This happens very quickly for me, on a Toshiba laptop. It doesn't seem to matter whether I am actively using it or not. Some debugging -- the Xorg process seems to be stuck and the strace looks like: ... sigreturn() = ? (mask now []) --- SIGALRM (Alarm clock) @ 0 (0) --- sigreturn() = ? (mask now []) --- SIGALRM (Alarm clock) @ 0 (0) --- sigreturn() = ? (mask now []) --- SIGALRM (Alarm clock) @ 0 (0) --- sigreturn() = ? (mask now []) --- SIGALRM (Alarm clock) @ 0 (0) --- sigreturn() = ? (mask now []) --- SIGALRM (Alarm clock) @ 0 (0) --- sigreturn() = ? (mask now []) --- SIGALRM (Alarm clock) @ 0 (0) --- sigreturn() = ? (mask now []) --- SIGALRM (Alarm clock) @ 0 (0) --- sigreturn() = ? (mask now []) --- SIGALRM (Alarm clock) @ 0 (0) --- sigreturn() = ? (mask now []) --- SIGALRM (Alarm clock) @ 0 (0) --- sigreturn() = ? (mask now []) --- SIGALRM (Alarm clock) @ 0 (0) --- sigreturn() = ? (mask now []) --- SIGALRM (Alarm clock) @ 0 (0) --- ...
Would that laptop happen to have an nvidia card like mine or can we cross off nouveau?
That laptop would have an Nvidia card.
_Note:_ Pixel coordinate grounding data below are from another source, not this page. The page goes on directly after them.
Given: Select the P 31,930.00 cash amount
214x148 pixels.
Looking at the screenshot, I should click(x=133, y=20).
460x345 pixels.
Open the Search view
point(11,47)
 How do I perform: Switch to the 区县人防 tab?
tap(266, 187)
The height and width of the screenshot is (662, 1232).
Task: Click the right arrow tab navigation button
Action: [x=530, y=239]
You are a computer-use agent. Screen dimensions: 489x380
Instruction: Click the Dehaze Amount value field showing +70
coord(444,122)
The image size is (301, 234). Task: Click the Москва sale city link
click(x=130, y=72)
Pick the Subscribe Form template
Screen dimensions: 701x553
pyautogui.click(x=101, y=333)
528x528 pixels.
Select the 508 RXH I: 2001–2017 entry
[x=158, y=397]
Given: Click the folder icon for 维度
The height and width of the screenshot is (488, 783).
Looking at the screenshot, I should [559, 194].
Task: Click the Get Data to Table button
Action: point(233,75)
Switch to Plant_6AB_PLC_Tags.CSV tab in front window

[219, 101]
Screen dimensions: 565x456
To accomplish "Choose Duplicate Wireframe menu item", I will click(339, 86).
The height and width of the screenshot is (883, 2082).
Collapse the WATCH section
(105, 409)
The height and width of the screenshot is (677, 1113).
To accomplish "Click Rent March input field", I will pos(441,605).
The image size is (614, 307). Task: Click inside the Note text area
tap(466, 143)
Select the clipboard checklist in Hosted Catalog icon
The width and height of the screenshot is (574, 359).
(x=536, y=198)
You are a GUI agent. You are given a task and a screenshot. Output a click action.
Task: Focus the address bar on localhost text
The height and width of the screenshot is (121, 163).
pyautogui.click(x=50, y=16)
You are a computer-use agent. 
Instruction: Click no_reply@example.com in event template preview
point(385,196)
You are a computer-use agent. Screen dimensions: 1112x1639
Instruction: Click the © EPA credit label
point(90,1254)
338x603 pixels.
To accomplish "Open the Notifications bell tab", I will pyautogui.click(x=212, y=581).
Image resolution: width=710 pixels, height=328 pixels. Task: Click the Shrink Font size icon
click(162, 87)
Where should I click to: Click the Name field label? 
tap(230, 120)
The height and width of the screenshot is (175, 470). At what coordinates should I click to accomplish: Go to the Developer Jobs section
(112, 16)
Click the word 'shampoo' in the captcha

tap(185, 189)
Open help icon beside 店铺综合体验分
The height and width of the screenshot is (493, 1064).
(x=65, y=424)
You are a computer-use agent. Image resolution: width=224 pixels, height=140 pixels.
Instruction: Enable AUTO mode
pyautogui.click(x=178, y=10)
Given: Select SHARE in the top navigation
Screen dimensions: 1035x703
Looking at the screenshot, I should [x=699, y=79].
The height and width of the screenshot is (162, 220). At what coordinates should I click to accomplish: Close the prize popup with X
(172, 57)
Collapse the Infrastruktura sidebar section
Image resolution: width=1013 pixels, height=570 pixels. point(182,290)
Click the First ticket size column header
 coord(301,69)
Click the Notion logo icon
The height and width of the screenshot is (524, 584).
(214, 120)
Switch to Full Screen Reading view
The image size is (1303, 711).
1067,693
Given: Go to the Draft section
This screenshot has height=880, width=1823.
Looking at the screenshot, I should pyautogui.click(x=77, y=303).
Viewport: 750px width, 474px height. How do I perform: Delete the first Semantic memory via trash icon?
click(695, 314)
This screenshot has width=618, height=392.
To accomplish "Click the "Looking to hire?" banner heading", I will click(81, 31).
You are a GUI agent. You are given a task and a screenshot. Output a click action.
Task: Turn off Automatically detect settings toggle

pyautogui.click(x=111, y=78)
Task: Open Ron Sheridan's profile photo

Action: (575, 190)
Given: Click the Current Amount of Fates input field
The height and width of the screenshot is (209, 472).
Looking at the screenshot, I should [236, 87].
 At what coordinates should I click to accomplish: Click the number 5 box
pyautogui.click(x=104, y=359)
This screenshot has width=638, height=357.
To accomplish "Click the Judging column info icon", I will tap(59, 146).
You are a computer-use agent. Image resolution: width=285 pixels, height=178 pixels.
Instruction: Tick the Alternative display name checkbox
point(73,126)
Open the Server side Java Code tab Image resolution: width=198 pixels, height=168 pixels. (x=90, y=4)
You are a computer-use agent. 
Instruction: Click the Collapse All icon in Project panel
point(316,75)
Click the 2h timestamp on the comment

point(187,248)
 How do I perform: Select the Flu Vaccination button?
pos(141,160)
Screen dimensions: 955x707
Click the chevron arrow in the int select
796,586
The lspci output looks like: 01:00.0 VGA compatible controller: nVidia Corporation G72M [Quadro NVS 110M] (rev a1) Sorry, can't cross off nouveau, I guess.
01:00.0 VGA compatible controller: nVidia Corporation G72M [Quadro NVS 110M/GeForce Go 7300] (rev a1) Curious coincidence. Help us Obi-wan Skeggs, you're our only hope
It'd be useful if you could try the nv driver and see if this still happens there? I'll have a look at the updates between the beta and latest updates, but I can't think of anything off the top of my head that could have caused this.
I see quite a lot of these: Apr 1 23:23:52 localhost kernel: [drm] PGRAPH_ERROR - nSource: DATA_ERROR, nStatus: INVALID_STATE BAD_ARGUMENT Apr 1 23:23:52 localhost kernel: [drm] PGRAPH_ERROR - Ch 1/0 Class 0x0062 Mthd 0x0308 Data 0x052a0b00:0x7fff7fff and this, however nouveau.modeset=1 is not set Apr 2 00:00:23 localhost kernel: [drm:nouveau_load] *ERROR* Kernel modesetting requested but not supported on this chipset. Apr 2 00:25:07 localhost kernel: [drm:nouveau_load] *ERROR* Kernel modesetting requested but not supported on this chipset. Regardless as requested I have switched to nv, let's see if it will crash.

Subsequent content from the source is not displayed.